Laverne, who first began visiting homeless shelters six years ago, laments that the recession and high unemployment have combined to cause unprecedented long stays at the city's shelters. As despair ravages the minds of residents, she feels a sense of urgency to motivate and equip these women with the tools they need to rebuild their lives.
Dress for Success is one of Socks 4 Tots' signature programs. At these events, residents can select from the assortment of professional attire on display that they could wear to a job interview. At our visit, volunteer Omari Gay, an operations manager, instructed the shelter residents on the fine points of writing their resume. And human resources specialist Laura Cyrus discussed the ins-and-outs of job interviews.

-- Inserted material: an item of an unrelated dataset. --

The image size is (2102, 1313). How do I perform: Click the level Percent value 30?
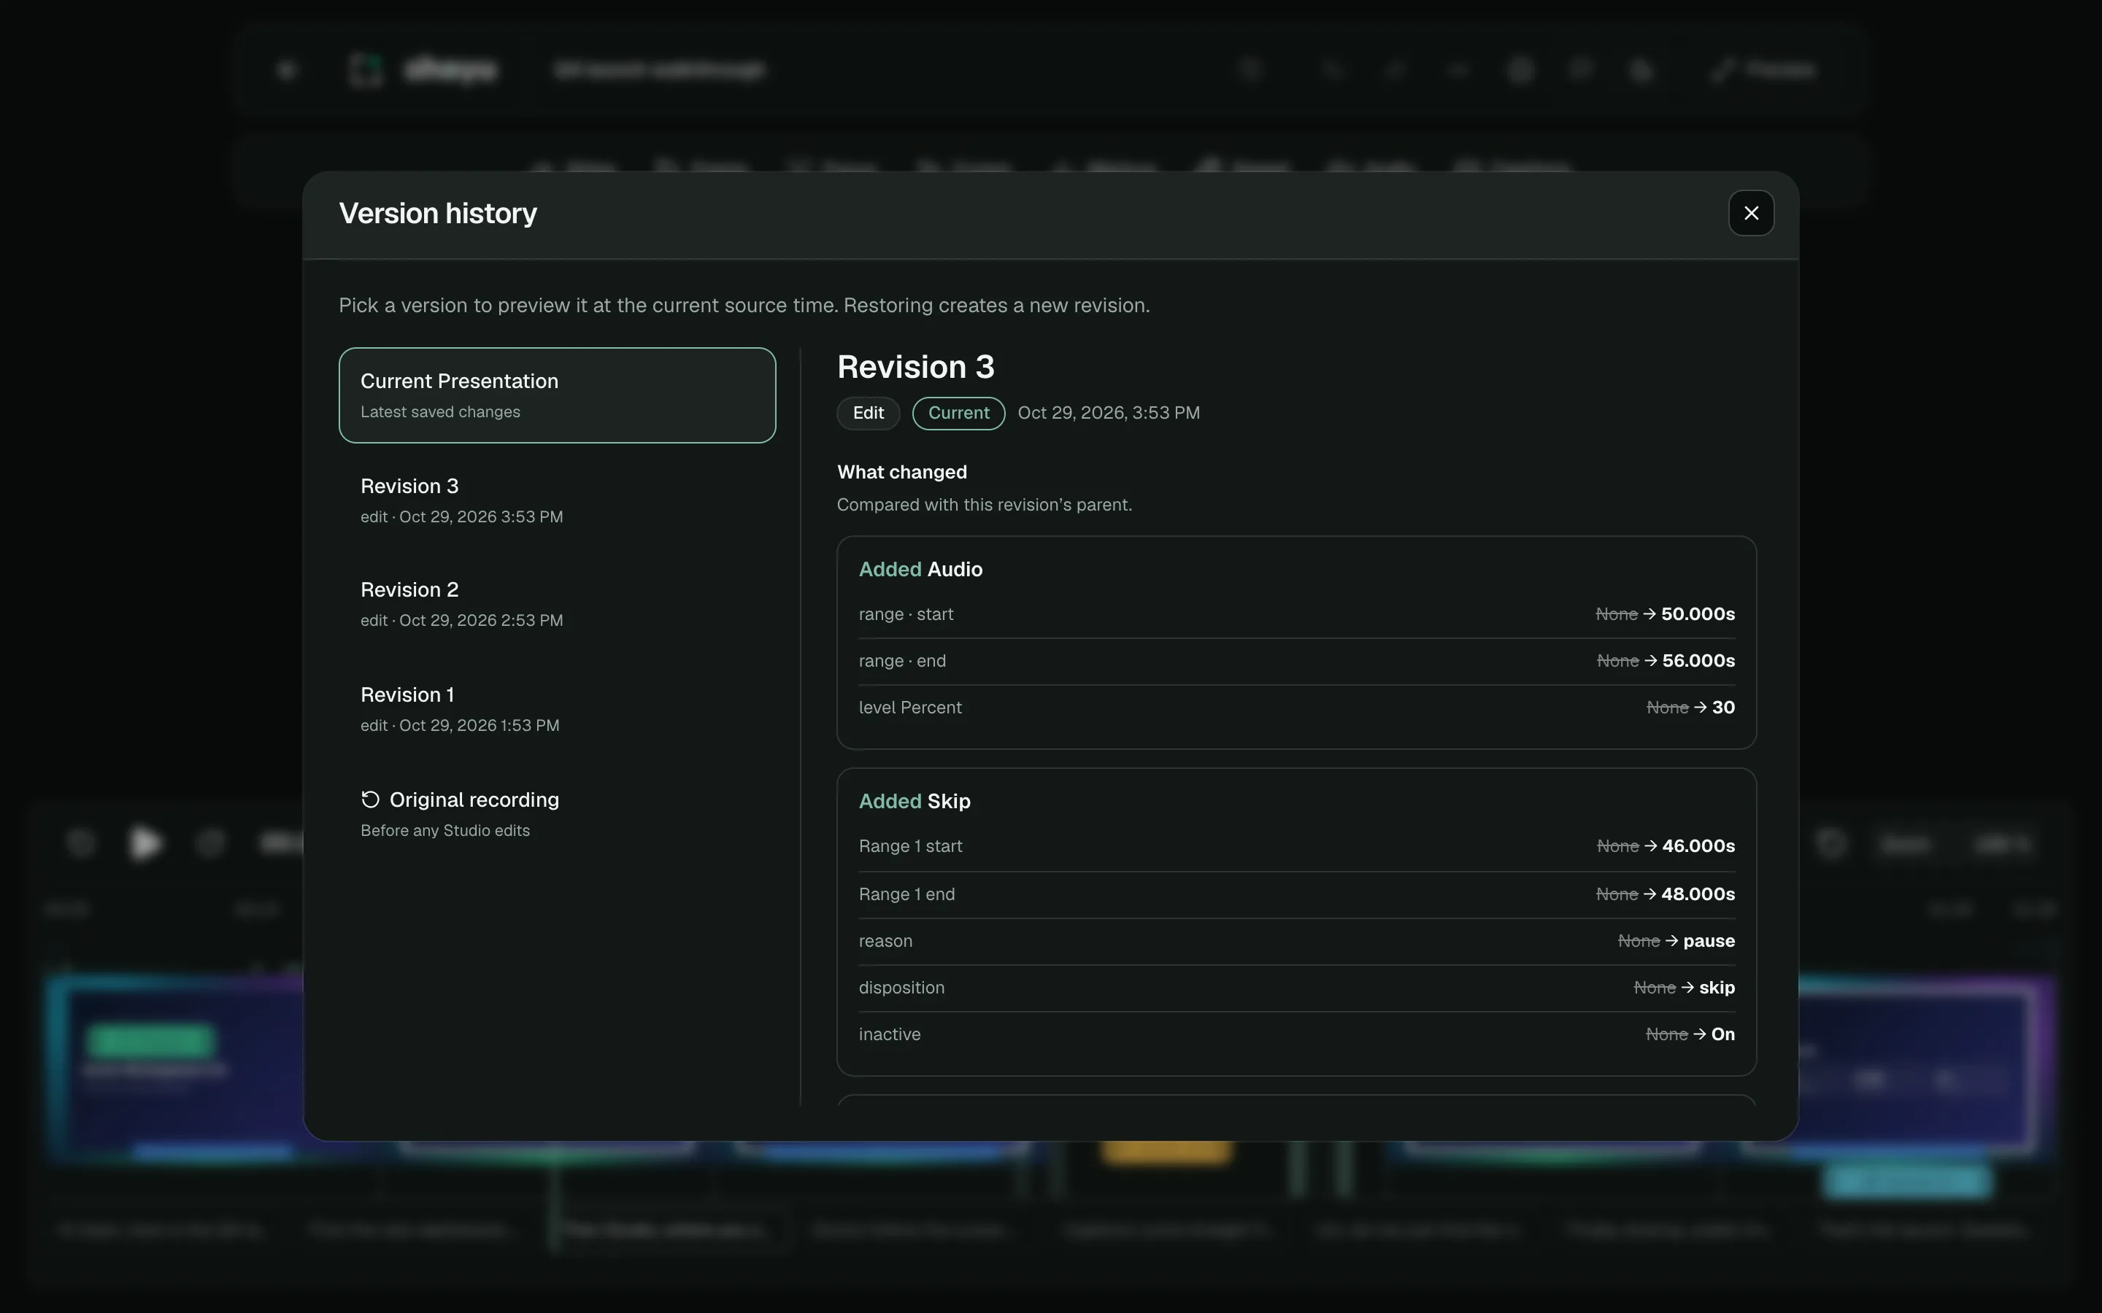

Laverne explained that many of the residents have not completed high school or passed the GED, which makes it extremely difficult to find employment in the current job market. At other venues, her organization offers basic computer training and GED tutoring.
"A lot of shelter residents were not taught how to go out and land a job, don't have basic job skills and have given up," she added.
She often invites former homeless residents who overcame those obstacles to speak at these events. It is very motivating to those who have given up. One former shelter resident, a 22-year-old mother of three and domestic abuse victim, sometimes accompanies Laverne to speak about how creating a vision board changed her life (link).
Step-by-step, she achieved everything on her vision board: home, job, car and a new marriage. "She believed that she could conquer anything and achieve all that she wanted in her life," Laverne commented. "That's the kind of feeling I want to inspire."
The Harlem native said her passion for human services stems from her upbringing. "I lived in a neighborhood considered predominantly poor, but I saw people working together to help one another," Laverne recalled. As an adult, she looked around her Bronx neighborhood and saw tremendous needs in the borough's many shelters and felt she could make a difference.
She searched online for ideas and discovered a program that provides pajamas to kids in need. So, Laverne thought it would be a great idea to focus her efforts on children.
"I thought about socks," she recalled with a warm smile. "Socks are one of those things we all need. But there is also an idea behind it. I could go there with socks, with clown face painting, just to make the kids happy."
But in visiting the shelters, a realization struck her: "For the children to do well, I also have to reach out to the parents." What began as an organization focused on helping homeless children evolved into programs to assist homeless families. In addition to education and job training programs, Sock 4 Tots organizes an annual Mother's Day Certificate program, coat giveaway, Thanksgiving feast and Christmas Toy Drive.
The problem, though, is so huge that efforts to help homeless families seem futile. "I wish I could do more," Laverne said, "but there are some serious obstacles."
For one thing, budget cuts have caused facilities to lay-off workers and consequently prevent her team from conducting workshops on Saturdays at many facilities. And as with many other organizations, raising funds is difficult--especially in the current economy.
But Laverne is a woman of faith. "Knowing that God could use me to make a difference keeps me going," she stated emphatically. If more people were willing to take such a leap of faith -- no matter what faith that might be -- the world would be a better place. I salute Laverne Rooks-Sparrow, founder and executive director of Socks for Tots, for her determined efforts to better humanity by helping the children of the homeless.